The opinion of the court was delivered by: Robert F. Kelly, Sr. J.


Presently before the Court is Plaintiff Craig Hancock's ("Hancock") second Motion to Compel Discovery. For the reasons set forth below, the Motion will be denied.


Hancock filed a Complaint against Sleepy's Corporation ("Sleepy's") on November 30, 2007, alleging that Sleepy's discriminated against Hancock on the basis of race. The initial Scheduling Order, dated March 14, 2008, established a deadline of August 14, 2008 for the parties to complete fact discovery. However, due to difficulties in scheduling depositions, the parties sought an extension to those deadlines. By an Order dated August 19, 2008, this Court granted the parties until October 13, 2008 to complete fact discovery.

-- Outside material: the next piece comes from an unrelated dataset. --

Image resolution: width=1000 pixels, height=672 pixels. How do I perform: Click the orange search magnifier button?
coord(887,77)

The deposition of Hancock was originally scheduled for October 1, 2008. (Def.'s Resp. Pl.'s Mot. Compel at 3.) At the request of Hancock, Sleepy's agreed to reschedule it for October 10, 2008. (Id.) During Hancock's deposition on October 10, 2008, while Sleepy's and its counsel were away for lunch, Hancock's counsel, Reginald Allen ("Allen"), left and did not return.*fn1 (Id.) As a result, Hancock's deposition was adjourned. When Sleepy's counsel attempted to reschedule the remainder of Hancock's deposition, Allen indicated that there were only two days at the very end of the month when he and Hancock would be available. (Id.) As the deposition discovery deadline had been set for October 13, 2008, Sleepy's moved for an additional extension to complete depositions, and Hancock did not oppose the motion. After a conference with the parties, this Court, by Order of October 22, 2008, extended the deadline to complete discovery to November 14, 2008.

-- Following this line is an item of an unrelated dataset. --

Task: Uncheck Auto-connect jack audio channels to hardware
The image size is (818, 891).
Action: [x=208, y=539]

On or around August 20, 2008, Allen received Sleepy's responses to Plaintiff's First Set of Interrogatories and First Request for the Production of Documents. (Id., Ex. B ¶ 7.) On September 17, 2008, Hancock filed a Motion to Compel Discovery. This Court denied Hancock's Motion by Order dated October 8, 2008. On September 15, 2008, Allen mailed Plaintiff's Second Set of Interrogatories and Second Request for the Production of Documents to Sleepy's. (Def.'s Resp. Pl.'s Mot. Compel, Ex. C.) Sleepy's responses to Hancock's second round of written discovery requests were due thirty days later, on October 15, 2008, pursuant to Federal Rule of Civil Procedure 33(b)(2). Sleepy's contends that "the interrogatories were answered prior to October 15, 2008," and offers the interrogatory answer certification of Sleepy's general counsel, dated October 14, 2008, as proof of its timely response. (Def.'s Resp. Pl.'s Mot. Compel at 4.) Nevertheless, on December 9, 2008, Hancock filed a second Motion to Compel Discovery, stating: "Responses to Plaintiff's discovery requests were received by his counsel on December 6, 2008. Inadvertently, Plaintiff's counsel believed that until around December 2, 2008, that the responses had already been received; according to Defendant's counsel, he also believed that the responses had been served." (Pl.'s Mot. Compel ¶ 2.) Hancock does not state the basis for his counsel's mistaken belief, nor does he explain why this mistaken belief continued until December 2, 2008.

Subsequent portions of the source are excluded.